■ Work instructions ■
The required output is the exact run of lines from the one bearing "Viewport: 936px width, 412px" through the final line of the listing below, with the pictures removed.

■ Task input ■
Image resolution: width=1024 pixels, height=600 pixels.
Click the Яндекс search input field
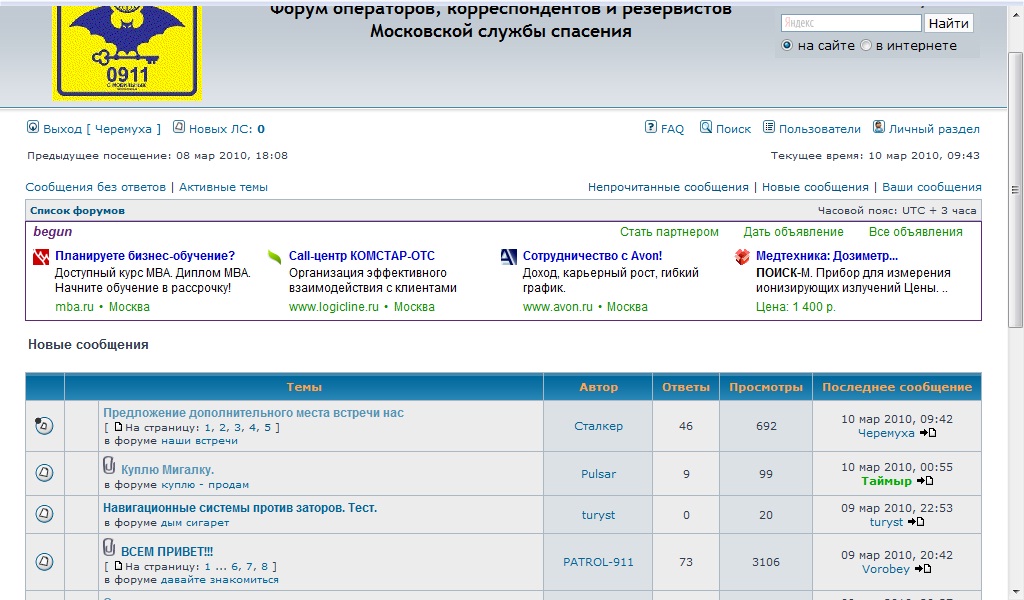pos(850,23)

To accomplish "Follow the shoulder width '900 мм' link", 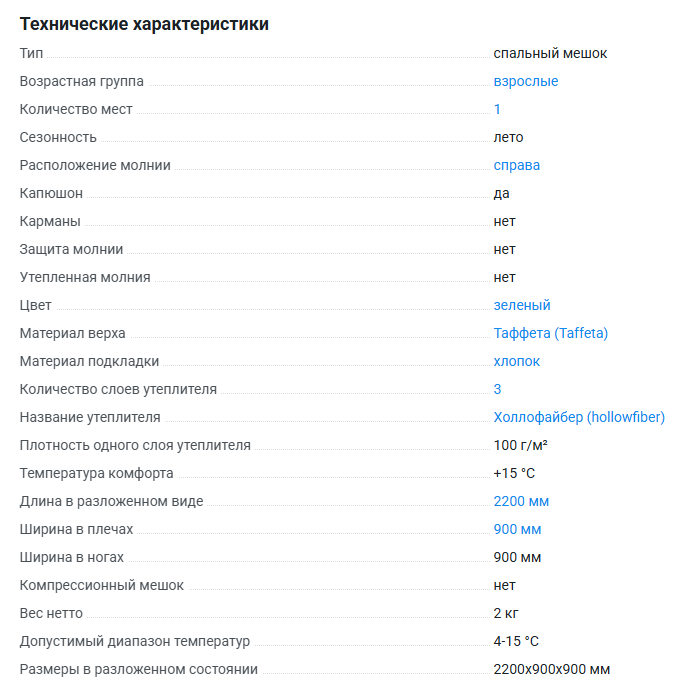I will pos(517,529).
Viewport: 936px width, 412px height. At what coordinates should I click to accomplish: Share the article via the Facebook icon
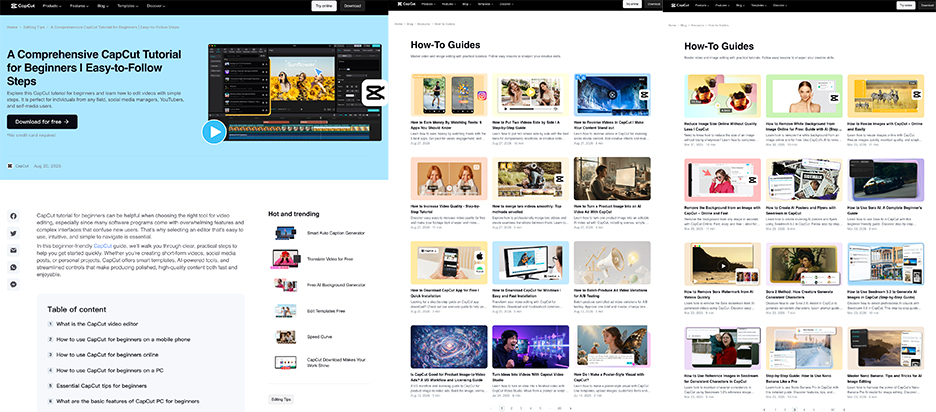click(x=13, y=217)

■ Solved exercise ■
Viewport: 936px width, 412px height. At what coordinates should I click to accomplish: Share the article via the Facebook icon
click(x=13, y=217)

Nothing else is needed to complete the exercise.